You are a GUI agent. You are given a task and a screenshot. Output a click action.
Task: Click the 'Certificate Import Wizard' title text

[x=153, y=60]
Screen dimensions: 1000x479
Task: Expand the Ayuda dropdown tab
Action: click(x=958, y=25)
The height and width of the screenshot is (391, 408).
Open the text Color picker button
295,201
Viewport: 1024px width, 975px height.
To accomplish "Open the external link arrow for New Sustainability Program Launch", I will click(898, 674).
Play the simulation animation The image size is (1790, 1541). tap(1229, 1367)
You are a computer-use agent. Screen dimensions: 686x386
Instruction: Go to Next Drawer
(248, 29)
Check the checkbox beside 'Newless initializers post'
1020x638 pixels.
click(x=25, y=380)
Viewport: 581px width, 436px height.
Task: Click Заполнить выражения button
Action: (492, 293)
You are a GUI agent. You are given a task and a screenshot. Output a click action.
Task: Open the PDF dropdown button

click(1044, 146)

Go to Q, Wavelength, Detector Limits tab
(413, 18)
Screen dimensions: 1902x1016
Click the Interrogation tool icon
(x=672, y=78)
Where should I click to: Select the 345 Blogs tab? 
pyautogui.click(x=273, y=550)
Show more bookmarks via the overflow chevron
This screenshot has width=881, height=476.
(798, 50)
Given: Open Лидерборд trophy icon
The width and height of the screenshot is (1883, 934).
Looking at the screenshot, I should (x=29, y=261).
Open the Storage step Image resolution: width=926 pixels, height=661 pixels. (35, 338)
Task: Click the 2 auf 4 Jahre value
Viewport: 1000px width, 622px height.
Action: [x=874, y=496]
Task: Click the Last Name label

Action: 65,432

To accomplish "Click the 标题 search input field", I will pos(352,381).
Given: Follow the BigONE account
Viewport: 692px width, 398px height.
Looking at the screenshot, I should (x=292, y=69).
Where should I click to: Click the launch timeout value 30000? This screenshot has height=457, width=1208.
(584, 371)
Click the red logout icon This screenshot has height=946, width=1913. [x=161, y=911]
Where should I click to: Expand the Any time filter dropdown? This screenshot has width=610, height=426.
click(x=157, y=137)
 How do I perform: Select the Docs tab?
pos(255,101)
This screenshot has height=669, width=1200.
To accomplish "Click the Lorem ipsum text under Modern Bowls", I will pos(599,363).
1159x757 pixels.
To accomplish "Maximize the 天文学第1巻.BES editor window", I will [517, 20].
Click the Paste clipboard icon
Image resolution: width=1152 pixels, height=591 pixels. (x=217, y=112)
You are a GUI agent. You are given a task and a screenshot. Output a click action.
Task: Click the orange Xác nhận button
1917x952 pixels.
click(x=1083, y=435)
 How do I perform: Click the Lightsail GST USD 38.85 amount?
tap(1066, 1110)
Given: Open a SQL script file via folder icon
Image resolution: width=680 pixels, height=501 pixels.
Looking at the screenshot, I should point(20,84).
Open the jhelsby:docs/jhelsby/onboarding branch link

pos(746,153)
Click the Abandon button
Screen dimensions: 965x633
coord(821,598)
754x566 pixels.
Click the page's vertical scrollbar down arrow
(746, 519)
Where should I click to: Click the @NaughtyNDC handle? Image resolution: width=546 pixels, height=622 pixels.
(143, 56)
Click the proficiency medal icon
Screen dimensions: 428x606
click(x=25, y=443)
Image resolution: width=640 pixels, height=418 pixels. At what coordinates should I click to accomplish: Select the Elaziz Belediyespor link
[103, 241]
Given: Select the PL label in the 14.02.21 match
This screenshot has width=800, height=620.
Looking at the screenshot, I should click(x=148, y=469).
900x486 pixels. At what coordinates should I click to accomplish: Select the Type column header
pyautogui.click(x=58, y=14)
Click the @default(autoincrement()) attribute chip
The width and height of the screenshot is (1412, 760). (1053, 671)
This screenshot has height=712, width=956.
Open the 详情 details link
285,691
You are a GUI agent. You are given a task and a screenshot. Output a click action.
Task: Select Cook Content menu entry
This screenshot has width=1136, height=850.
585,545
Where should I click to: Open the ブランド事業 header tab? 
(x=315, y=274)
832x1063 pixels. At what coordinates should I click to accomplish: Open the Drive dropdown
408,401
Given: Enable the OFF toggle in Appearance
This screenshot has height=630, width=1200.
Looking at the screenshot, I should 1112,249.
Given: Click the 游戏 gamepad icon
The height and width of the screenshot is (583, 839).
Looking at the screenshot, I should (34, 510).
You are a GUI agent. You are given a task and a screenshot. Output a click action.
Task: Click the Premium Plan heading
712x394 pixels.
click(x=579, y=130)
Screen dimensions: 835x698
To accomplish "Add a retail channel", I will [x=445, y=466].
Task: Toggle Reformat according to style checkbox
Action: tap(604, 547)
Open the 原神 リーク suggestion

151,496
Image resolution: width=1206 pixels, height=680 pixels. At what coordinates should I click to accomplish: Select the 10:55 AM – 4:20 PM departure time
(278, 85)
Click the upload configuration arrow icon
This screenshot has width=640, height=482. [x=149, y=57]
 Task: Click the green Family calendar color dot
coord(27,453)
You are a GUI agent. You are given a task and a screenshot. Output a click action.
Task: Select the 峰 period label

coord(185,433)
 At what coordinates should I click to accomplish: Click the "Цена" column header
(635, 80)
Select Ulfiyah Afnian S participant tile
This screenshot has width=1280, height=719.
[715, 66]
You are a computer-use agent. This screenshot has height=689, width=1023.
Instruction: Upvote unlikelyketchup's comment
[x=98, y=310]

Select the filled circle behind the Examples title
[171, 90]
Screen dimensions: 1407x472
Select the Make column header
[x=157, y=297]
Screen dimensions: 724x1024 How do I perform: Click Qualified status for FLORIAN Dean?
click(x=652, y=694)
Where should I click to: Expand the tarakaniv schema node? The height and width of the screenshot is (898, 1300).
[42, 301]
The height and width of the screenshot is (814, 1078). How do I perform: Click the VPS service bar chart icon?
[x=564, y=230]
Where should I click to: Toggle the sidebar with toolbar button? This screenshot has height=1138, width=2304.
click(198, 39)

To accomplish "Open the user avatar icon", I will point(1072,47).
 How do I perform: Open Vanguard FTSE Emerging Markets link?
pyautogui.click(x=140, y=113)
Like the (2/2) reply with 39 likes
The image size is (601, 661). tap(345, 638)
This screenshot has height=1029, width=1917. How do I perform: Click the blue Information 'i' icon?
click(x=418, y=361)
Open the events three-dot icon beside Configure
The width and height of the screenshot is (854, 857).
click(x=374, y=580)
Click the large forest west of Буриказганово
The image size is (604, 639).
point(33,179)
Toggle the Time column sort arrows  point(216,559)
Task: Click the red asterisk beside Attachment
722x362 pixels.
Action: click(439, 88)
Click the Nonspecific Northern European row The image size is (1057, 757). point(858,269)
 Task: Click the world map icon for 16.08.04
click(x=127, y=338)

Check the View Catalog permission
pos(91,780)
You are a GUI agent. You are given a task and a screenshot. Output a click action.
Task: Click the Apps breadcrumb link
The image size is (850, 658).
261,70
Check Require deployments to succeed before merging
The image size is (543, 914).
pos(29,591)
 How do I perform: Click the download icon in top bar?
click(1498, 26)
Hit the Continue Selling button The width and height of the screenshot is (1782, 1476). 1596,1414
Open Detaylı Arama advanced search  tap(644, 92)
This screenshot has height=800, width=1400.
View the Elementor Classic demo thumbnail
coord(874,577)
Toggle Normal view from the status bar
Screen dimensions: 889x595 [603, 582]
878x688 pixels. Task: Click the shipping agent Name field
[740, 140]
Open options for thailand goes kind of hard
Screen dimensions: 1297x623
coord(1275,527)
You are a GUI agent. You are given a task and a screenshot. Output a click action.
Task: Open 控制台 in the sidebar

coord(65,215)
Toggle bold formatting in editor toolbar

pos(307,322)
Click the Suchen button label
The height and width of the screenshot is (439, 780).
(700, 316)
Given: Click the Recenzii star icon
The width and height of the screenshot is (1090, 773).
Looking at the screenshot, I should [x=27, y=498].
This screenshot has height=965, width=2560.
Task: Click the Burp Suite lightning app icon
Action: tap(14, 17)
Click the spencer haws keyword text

→ **Exercise goal**
Reading the records above, count the lines that include "computer" and say only how many.

→ **Answer**
2